Подобные мысли снова и снова приходили мне в голову; а ночь близилась к утру. Наилучшим мне показалось до свету выбраться тайком и пуститься в путь, хотя бы ощупью. Беру свою сумку и, вставив в скважину ключ, стараюсь отодвинуть задвижку. Но эти добрые и верные двери, что ночью сами собою раскрывались, только после долгой возни с ключом насилу под конец дали мне дорогу.
15. Я закричал:
— Эй, есть тут кто? Откройте мне калитку; до свету хочу выйти!
Привратник, позади калитки на земле спавший, говорит спросонья:
— Разве ты не знаешь, что на дорогах неспокойно — разбойники попадаются! Как же ты так ночью в путь пускаешься?

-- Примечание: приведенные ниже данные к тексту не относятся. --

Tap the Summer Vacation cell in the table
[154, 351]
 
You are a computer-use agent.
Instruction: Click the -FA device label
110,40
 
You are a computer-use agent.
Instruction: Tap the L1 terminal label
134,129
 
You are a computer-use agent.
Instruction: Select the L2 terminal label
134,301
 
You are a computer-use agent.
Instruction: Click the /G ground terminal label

Если у тебя такое преступление на совести, что ты умереть хочешь, так у нас-то головы не тыквы, чтобы из-за тебя умирать!
— Недолго, — говорю, — до света. К тому же что могут отнять разбойники у такого нищего путника? Разве ты, дурак, не знаешь, что голого раздеть десяти силачами не удастся?
На это он, засыпая и повернувшись на другой бок, еле языком ворочая, отвечает:
— Почем я знаю, может быть, ты зарезал своего товарища, с которым вчера вечером пришел на ночлег, и думаешь спастись бегством?